Executing Open Source Code in Machine Learning Pipelines


Hi. My name is Radhikha Myneni. And I work in data mining and
machine learning R&D at SAS. In this video, we
are going to look at how to execute open source
code, specifically Python and R in SAS Visual Data Mining and
Machine Learning pipelines. SAS Visual Data Mining
and Machine Learning encompasses many
tools, including those for data preparation,
interactive model building, defining modeling
flows with pipelines, managing and deploying
models, et cetera. Models Studio is a component
of SAS Visual Data Mining and Machine Learning that aids
in defining and automating modeling with pipelines. It includes nodes that can
be added to pipeline flows for building various models
and eventually comparing them to pick the best model. The Open Source Code node
is new in Model Studio 8.3 and will be available
in July 2018. It supports the
Python and R languages and requires them and
any necessary packages to be installed on the SAS
Compute Server, which is the engine that runs SAS code. The Open Source Code node
downloads a data sample from the SAS Cloud Analytic
Server, also known as CAS, to the Compute Server
during execution. This data transfer happens
with Comma-Separated Value, or CSV, files. The user can choose to
work with CSV files. But for convenience,
the node also makes these data
available as a data frame. Let’s start by describing the
setup steps for the Open Source Code node. As I’ve already
mentioned, Python and R have to be installed
on the Compute Server. The node itself is agnostic to
the version of the Python or R installed. That is, any version can be
used as long as the code written in the Node Editor matches
the installed version of the software. I mention this because the
syntax for Python 2 and Python 3 is slightly different and
sometimes not interchangeable. To make the node
accessible to all users, Python and R should be installed
with administrative privileges. And the directories where the
executables python and Rscript reside should be placed
in the system path.
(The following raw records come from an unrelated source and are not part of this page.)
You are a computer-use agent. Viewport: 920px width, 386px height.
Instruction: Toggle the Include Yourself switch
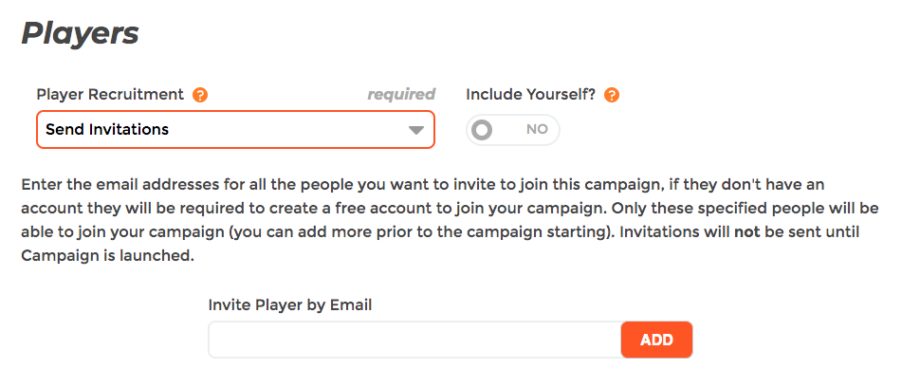pos(513,130)
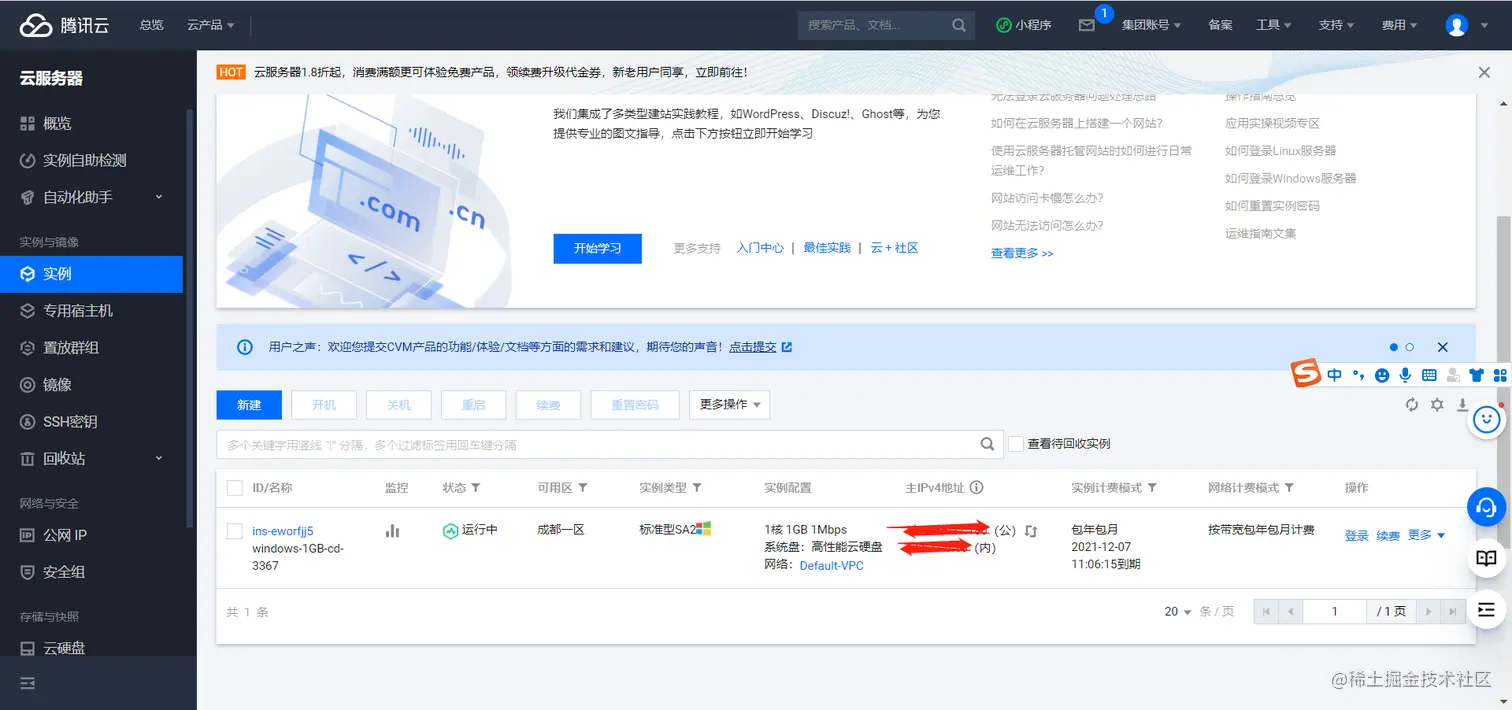Check the select-all box in the table header
Screen dimensions: 1512x710
click(234, 488)

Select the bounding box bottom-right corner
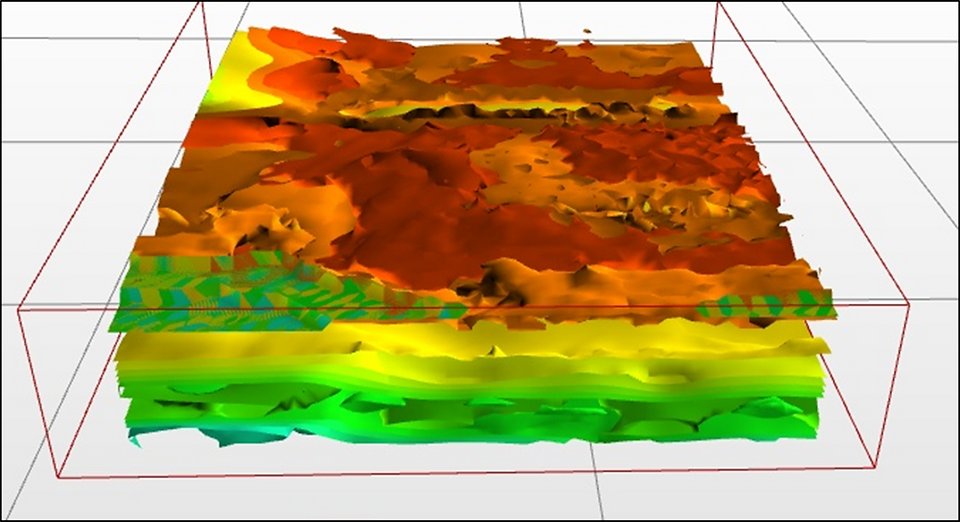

On Windows, the system
environment variables PYTHONHOME and RHOME can be
defined as an alternative to point to these executables. Now let’s get into
the node details. The Open Source
Code node is located in the Miscellaneous
group as shown, right above the SAS Code node. You can place this node
in the Preprocessing group as shown in the leftmost flow. Or you can move it to the
Supervised Learning group as shown on the right. When you have Modeling node that
trains and makes predictions, you should move the note
to Supervised Learning. We will get into those
details in a little bit. But first, let’s talk
about the node properties. In the Open Source Code node,
you can choose Python and/or R by using the Language property. Use the Data Sample
group of properties to select how much input
data and what kind of sample needs to be downloaded
when you execute this node. Getting into the
details, the data sample is downloaded as a
CSV file from CAS. Remember, Python
and R are installed on the Compute Server. So data has to move from CAS to
the Compute Server for the node to do its work. So be sure to use
caution and avoid moving large amounts of data. By default, a stratified
sample of 10,000 observations is created based on the
partition variable in the class target when applicable. Be aware that the Open Source
Code node is working off a sample here. This would become
important aspect to consider if you
choose to compare this node with
other modeling nodes in the pipeline
that use full data. Use the Open button
in the node properties to access the Code Editor. There you can type
in Python or R code. As you can see, the Code Editor
has a fair amount of context highlighting for readability. The variables that you
see on the left-hand side are created by the
precursor code. You can hover the
mouse pointer over them to see their descriptions. So what is this
precursor called? During node execution,
various code snippets are generated and put
together before and after the user that code as
shown in this slide. What snippets get added somewhat
depend on the node properties. So why are these
code snippets needed? The simple answer
is for convenience. Let me show you an example. This is the first part
of the precursor code. You can see a sample,
both in Python and in R. It defines
variables like dm_nodedir, which represents the transient
working directory of the node during execution. dm_dec_target has the name
of the target variable. dm_class_input contains a
list of categorical variables in your data. As you can see, these
are convenient variables that you can use when
coding in Python or R. The node properties include a
Generate data frame property that is selected by default.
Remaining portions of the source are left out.